### Exercise brief
Output the entries below unchanged, except for the pictures.
Content starts
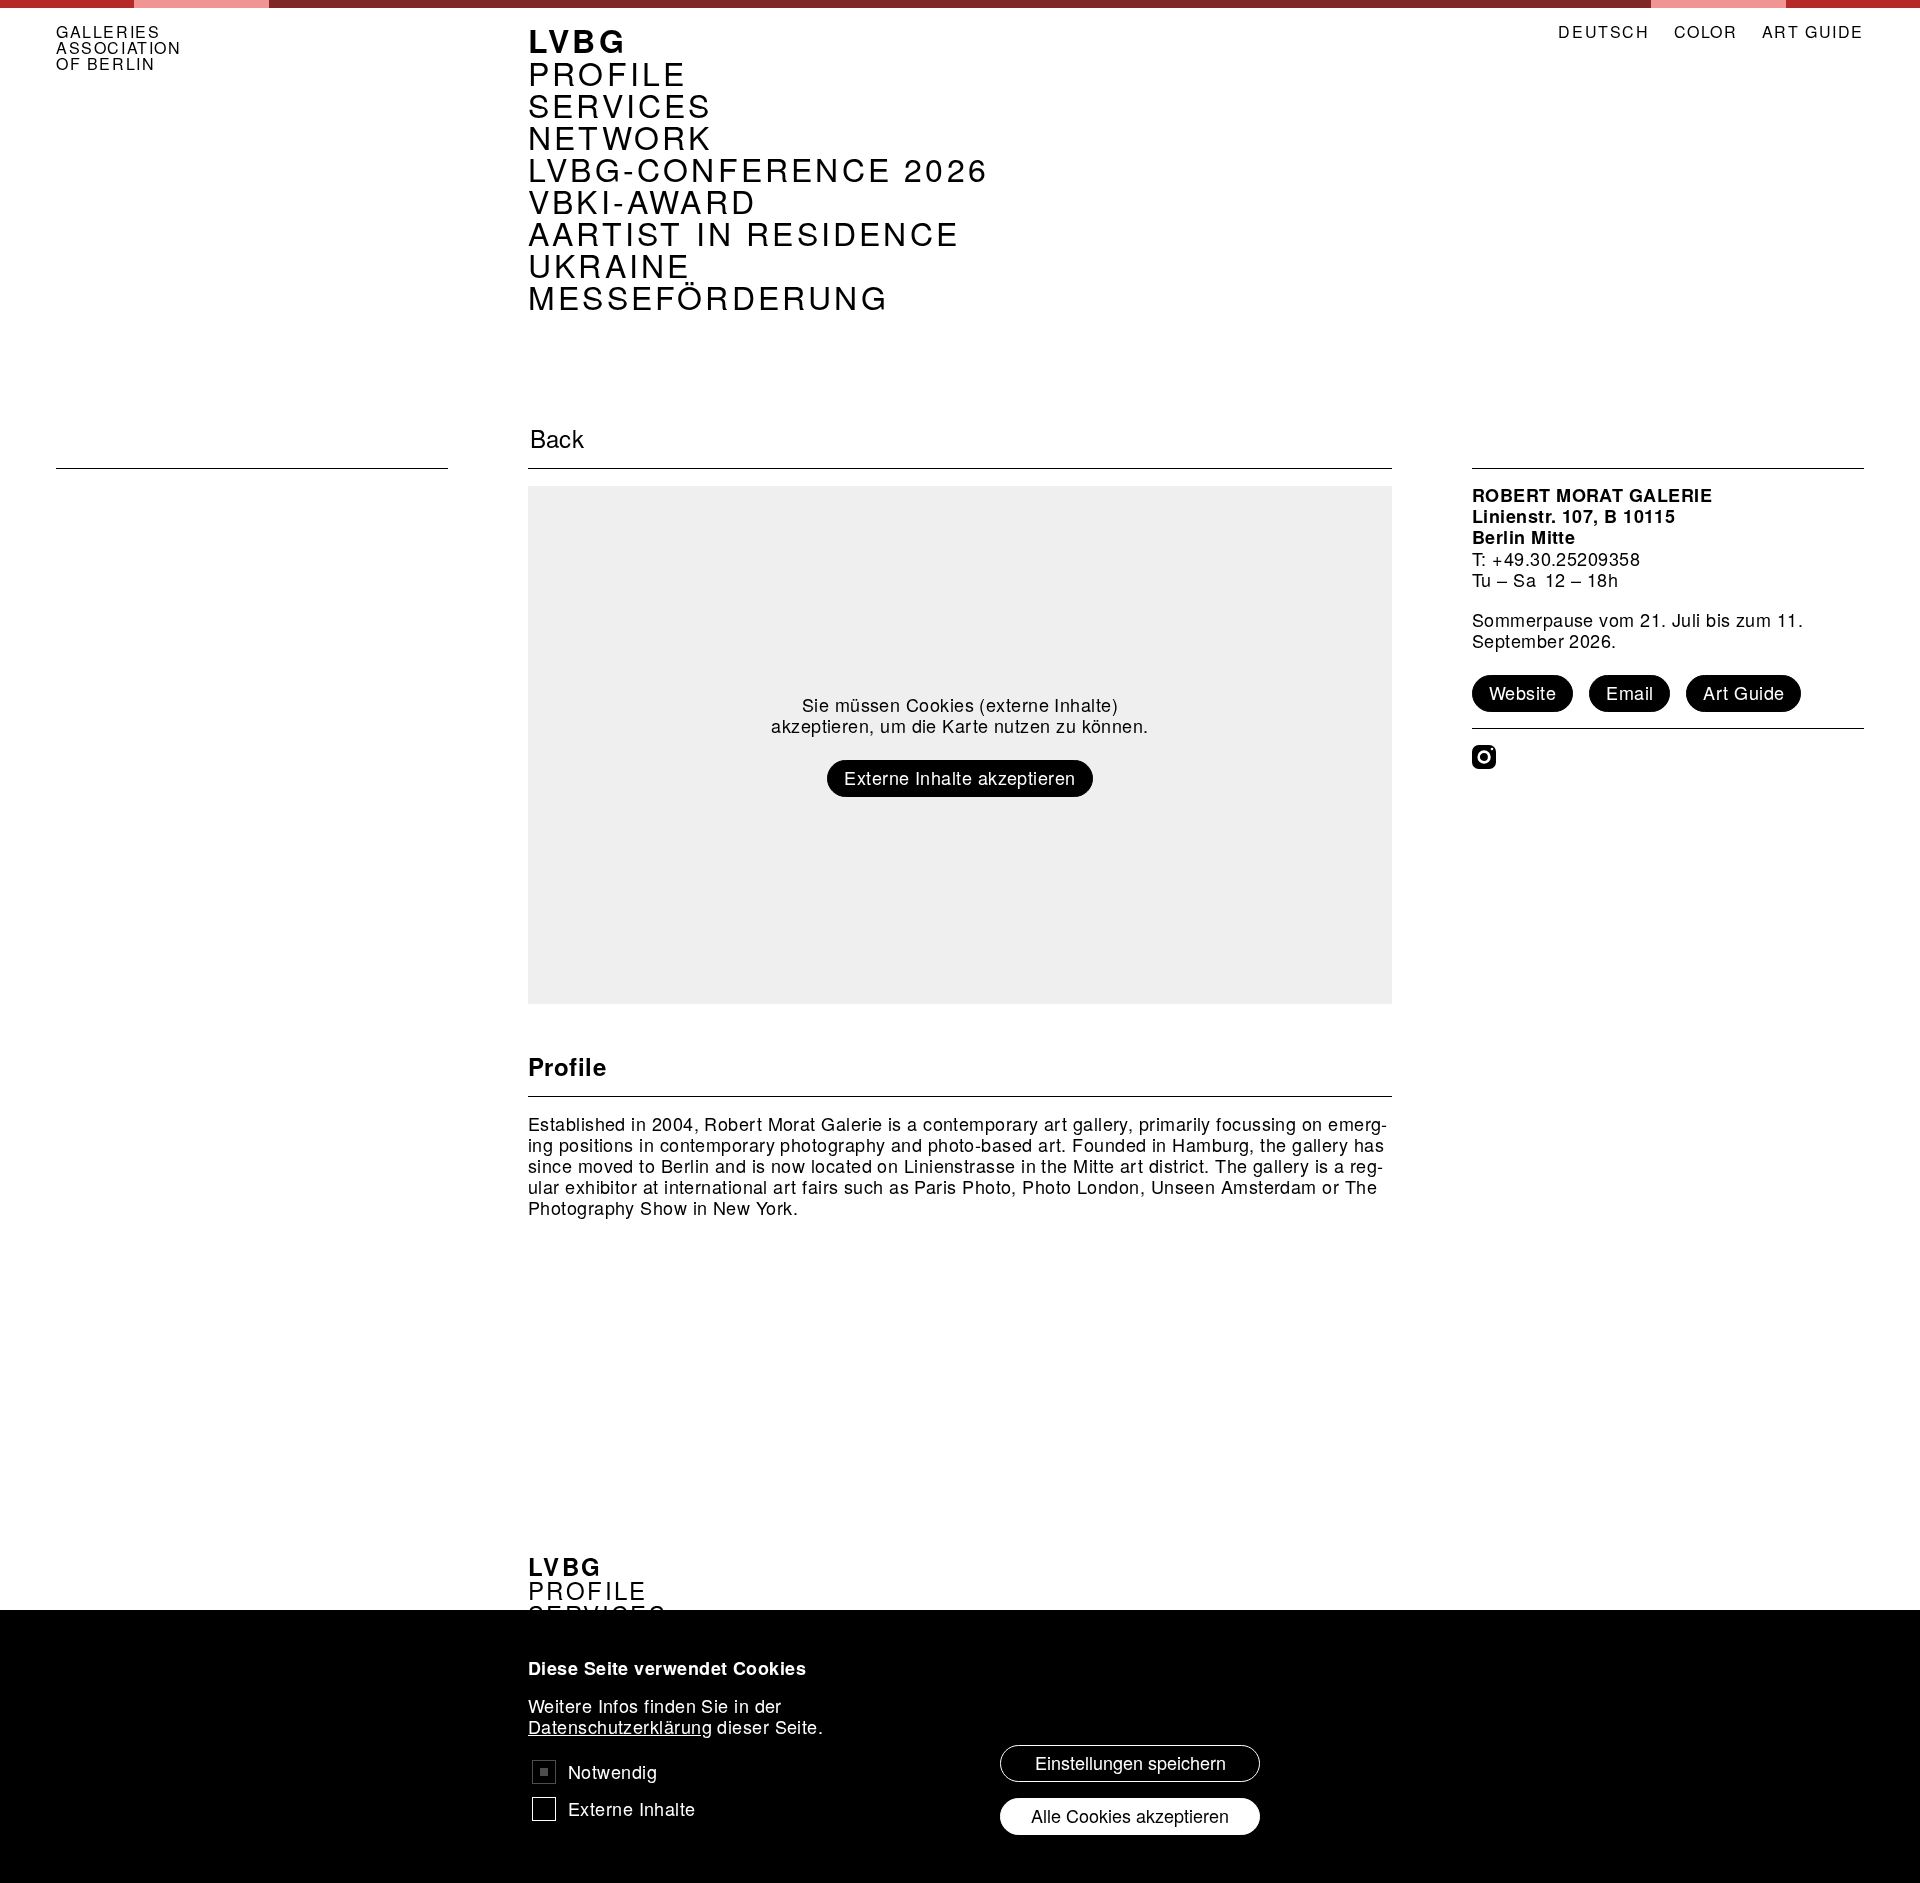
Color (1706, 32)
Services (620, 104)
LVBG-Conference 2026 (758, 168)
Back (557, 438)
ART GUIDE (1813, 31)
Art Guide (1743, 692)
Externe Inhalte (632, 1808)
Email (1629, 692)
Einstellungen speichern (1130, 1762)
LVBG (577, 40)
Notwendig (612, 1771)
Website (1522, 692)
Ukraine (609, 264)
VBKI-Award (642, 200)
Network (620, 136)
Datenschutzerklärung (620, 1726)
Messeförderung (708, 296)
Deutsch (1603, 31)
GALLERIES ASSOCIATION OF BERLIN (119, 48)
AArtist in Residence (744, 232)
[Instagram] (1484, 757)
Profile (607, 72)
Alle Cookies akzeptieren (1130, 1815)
Content ends
### Exercise solution
Color (1706, 32)
Services (620, 104)
LVBG-Conference 2026 (758, 168)
Back (557, 438)
ART GUIDE (1813, 31)
Art Guide (1743, 692)
Externe Inhalte (632, 1808)
Email (1629, 692)
Einstellungen speichern (1130, 1762)
LVBG (577, 40)
Notwendig (612, 1771)
Website (1522, 692)
Ukraine (609, 264)
VBKI-Award (642, 200)
Network (620, 136)
Datenschutzerklärung (620, 1726)
Messeförderung (708, 296)
Deutsch (1603, 31)
GALLERIES ASSOCIATION OF BERLIN (119, 48)
AArtist in Residence (744, 232)
[Instagram] (1484, 757)
Profile (607, 72)
Alle Cookies akzeptieren (1130, 1815)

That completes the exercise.